Most financial experts agree that basic needs (housing, utilities, groceries, etc.) should represent about 50% of your take-home pay. The remainder should be split evenly between savings and lifestyle expenses like shopping and going out to restaurants.
While no two individuals or families are exactly alike, here are four key principles everyone can keep in mind about saving versus spending.
1 Think quality, not quantity
Often, people spend without considering the full cost of a purchase. Ask yourself: is it a need or a want? Does it provide lasting value? Is there a better alternative? To avoid impulse buys, a good rule of thumb is to wait 24 hours before making your decision.
2 Get to know your spending
To make wiser decisions about spending, you have to understand where your money is going. Track your purchases and review every statement. Look at recurring monthly expenses like your mobile data plan and media subscriptions.
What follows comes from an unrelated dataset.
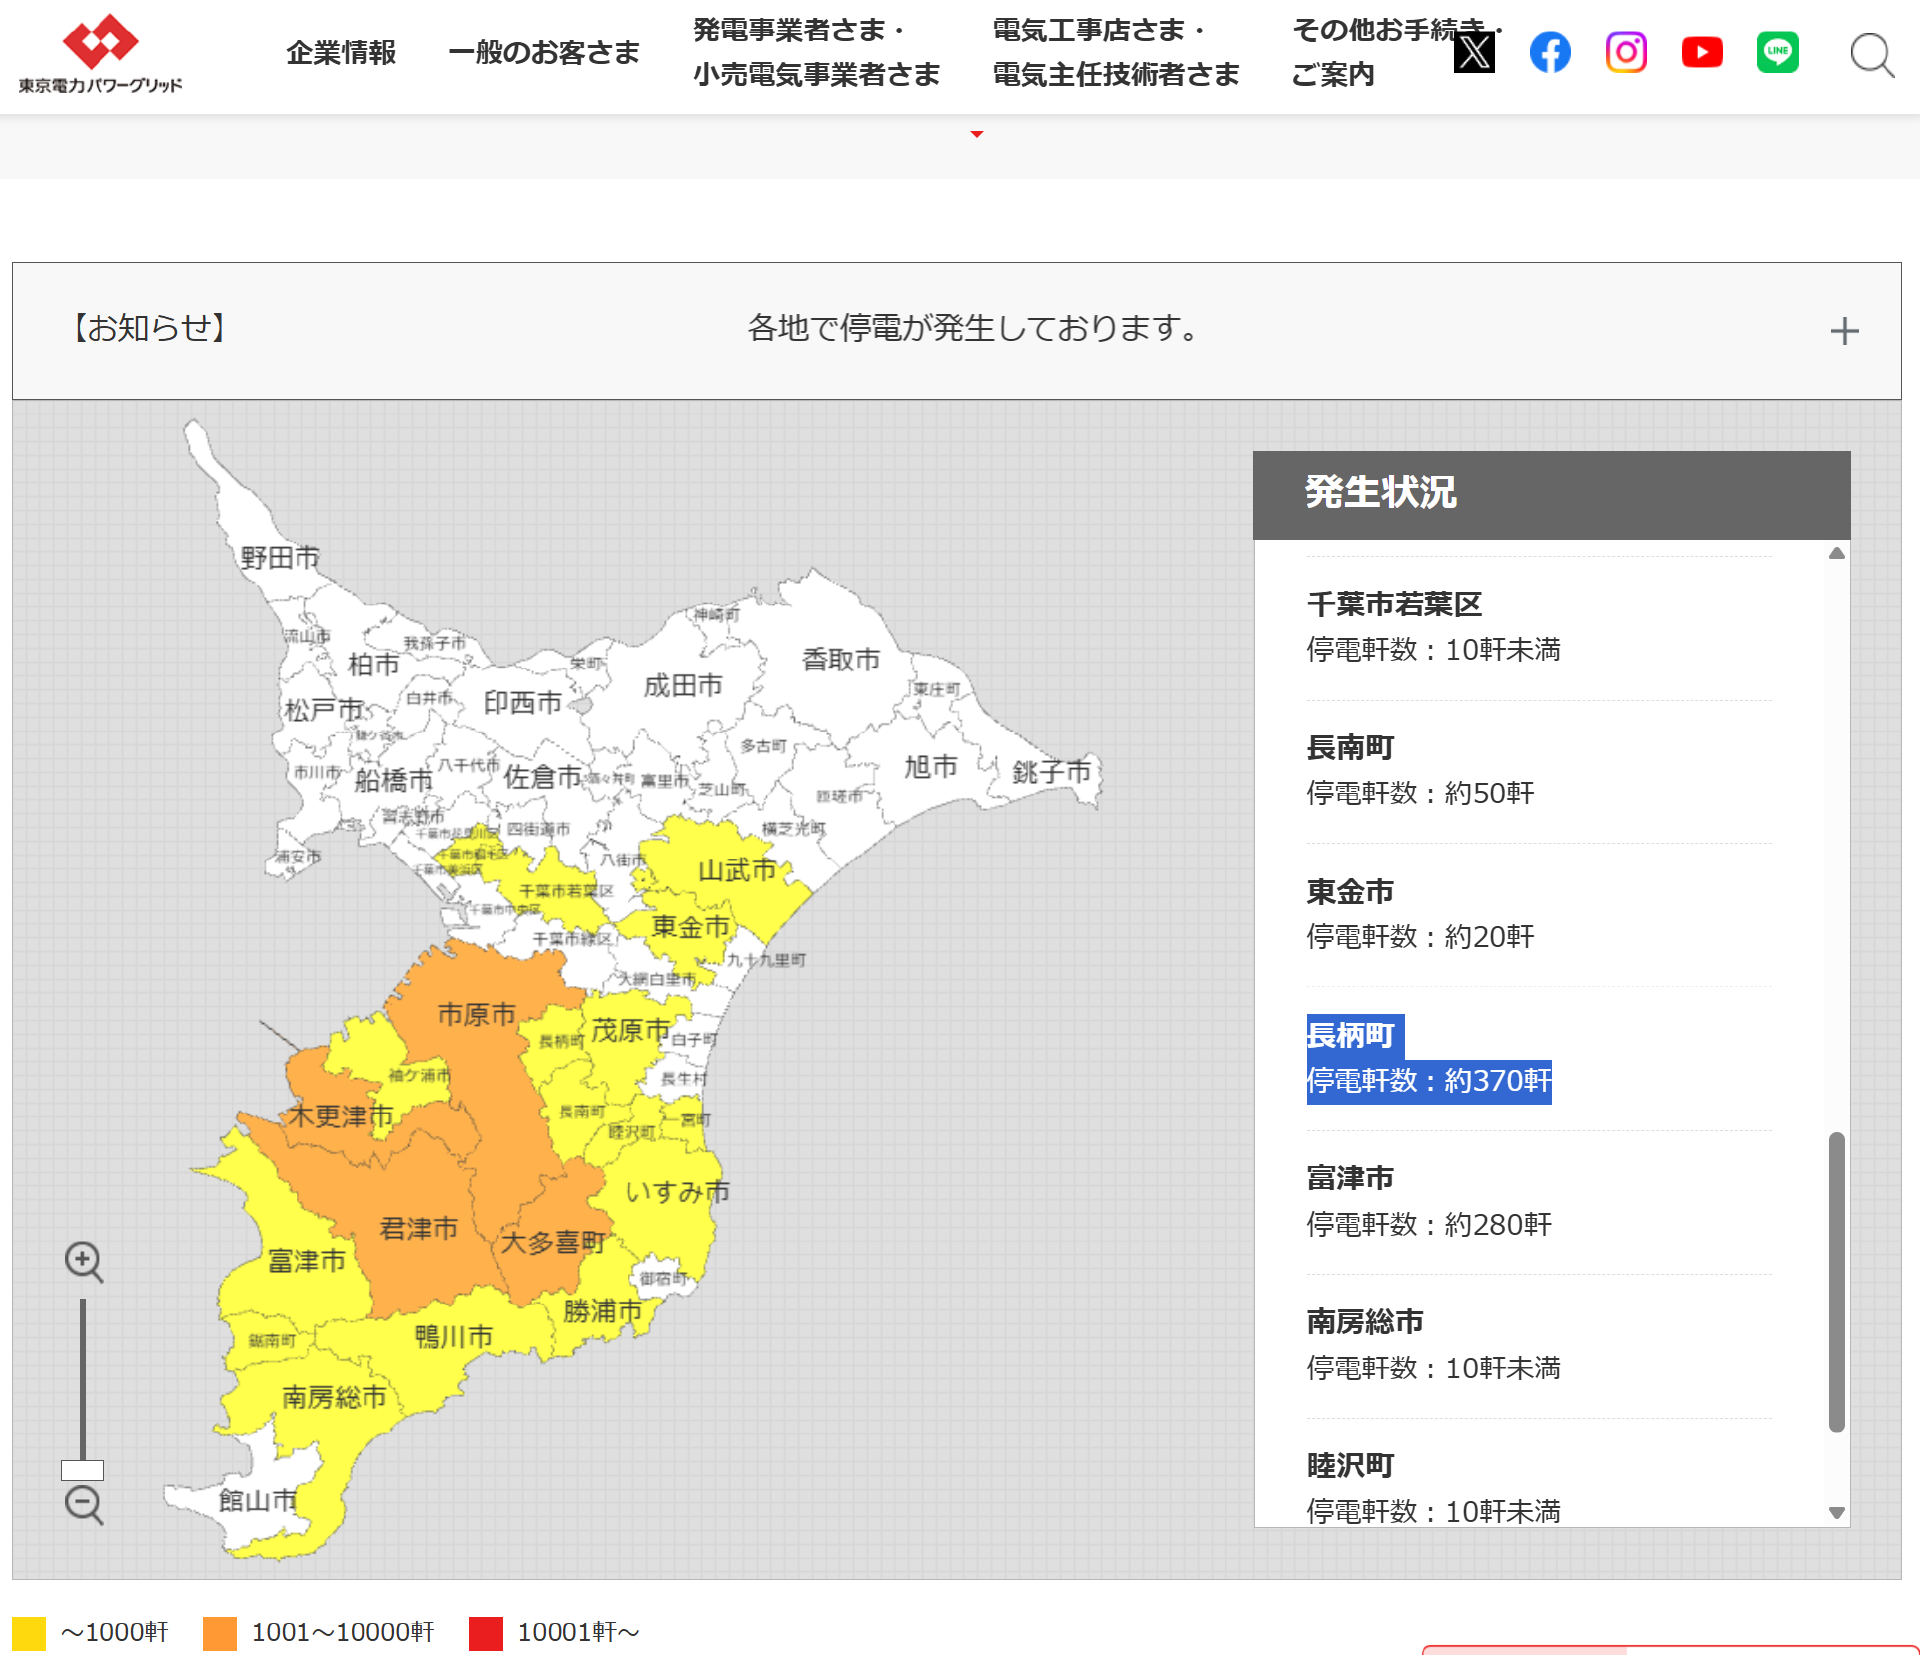Open the X social media icon
Image resolution: width=1920 pixels, height=1655 pixels.
(x=1474, y=52)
If you're not getting value from everything you're paying for, then you're better off converting those expenses into savings.
3 Cash can be dangerous to your saving plan
It's an old truth that credit and debit cards make it easy to spend. But cash makes it easy to spend and forget—making it harder to account for in your budget. Using cards can help you keep better track of every purchase. And don't forget: if you pay off your balance each month, many cards offer cash back or other rewards that can add value to your bottom line.
4 Save for retirement now
It's never too early (or too late) to begin saving for your retirement. Even a small amount invested consistently will add up over time. If your employer offers a 401(k) program, contribute at least as much as the match—it's free money, after all.
Keeping an eye on your money, thinking long term and considering the full impact of each purchase can make all the difference for your financial health.